REQUIREMENT: Copy word for word the part of the ruvector-scipix benchmark page below that starts at "ruvector-scipix Benchmark Suite" and ends after "(detection, recognition, math)".

╭─ SELECTED EXTRACT

Files

9.1 KiB

ruvector-scipix Benchmark Suite

Comprehensive performance benchmarking for the Scipix OCR clone using Criterion.

Overview

This benchmark suite provides detailed performance analysis across all critical components of the OCR system:

  • OCR Latency: End-to-end OCR performance metrics
  • Preprocessing: Image preprocessing pipeline performance
  • LaTeX Generation: LaTeX AST generation and string building
  • Inference: Model inference benchmarks (detection, recognition, math)

╰─
╭─ RECORDED DATA

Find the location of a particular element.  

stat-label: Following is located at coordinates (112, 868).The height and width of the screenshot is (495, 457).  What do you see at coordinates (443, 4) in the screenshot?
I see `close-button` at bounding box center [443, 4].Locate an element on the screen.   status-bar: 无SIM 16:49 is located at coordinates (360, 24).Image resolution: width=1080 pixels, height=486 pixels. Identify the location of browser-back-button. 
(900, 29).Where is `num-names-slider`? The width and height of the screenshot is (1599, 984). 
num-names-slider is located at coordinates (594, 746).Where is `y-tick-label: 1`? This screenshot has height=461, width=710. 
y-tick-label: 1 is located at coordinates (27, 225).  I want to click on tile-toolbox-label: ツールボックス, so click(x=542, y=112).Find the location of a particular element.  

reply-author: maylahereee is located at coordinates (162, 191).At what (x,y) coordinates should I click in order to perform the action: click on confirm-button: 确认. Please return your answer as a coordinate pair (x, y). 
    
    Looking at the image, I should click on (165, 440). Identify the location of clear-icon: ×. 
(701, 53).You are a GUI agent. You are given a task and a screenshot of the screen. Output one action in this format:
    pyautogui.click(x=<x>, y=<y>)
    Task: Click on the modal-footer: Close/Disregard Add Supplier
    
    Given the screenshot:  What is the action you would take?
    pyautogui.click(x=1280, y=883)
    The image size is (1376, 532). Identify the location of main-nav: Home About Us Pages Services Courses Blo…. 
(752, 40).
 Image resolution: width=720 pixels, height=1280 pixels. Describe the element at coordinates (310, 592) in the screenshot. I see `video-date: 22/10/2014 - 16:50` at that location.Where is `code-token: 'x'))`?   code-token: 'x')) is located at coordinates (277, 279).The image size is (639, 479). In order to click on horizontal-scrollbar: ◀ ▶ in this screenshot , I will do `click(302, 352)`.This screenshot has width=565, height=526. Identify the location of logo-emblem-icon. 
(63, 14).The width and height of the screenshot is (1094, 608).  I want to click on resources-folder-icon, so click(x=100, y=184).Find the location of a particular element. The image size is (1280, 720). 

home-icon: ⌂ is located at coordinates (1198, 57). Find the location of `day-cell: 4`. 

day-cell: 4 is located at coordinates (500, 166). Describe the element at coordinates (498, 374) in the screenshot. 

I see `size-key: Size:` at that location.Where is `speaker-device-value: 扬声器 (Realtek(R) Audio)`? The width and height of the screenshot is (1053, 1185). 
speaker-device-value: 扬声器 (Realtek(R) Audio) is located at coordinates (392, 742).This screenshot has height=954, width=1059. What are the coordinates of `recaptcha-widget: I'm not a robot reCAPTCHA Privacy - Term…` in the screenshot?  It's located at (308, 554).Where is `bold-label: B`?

╰─

ANSWER FOR THE TASK:
ruvector-scipix Benchmark Suite

Comprehensive performance benchmarking for the Scipix OCR clone using Criterion.

Overview

This benchmark suite provides detailed performance analysis across all critical components of the OCR system:

  • OCR Latency: End-to-end OCR performance metrics
  • Preprocessing: Image preprocessing pipeline performance
  • LaTeX Generation: LaTeX AST generation and string building
  • Inference: Model inference benchmarks (detection, recognition, math)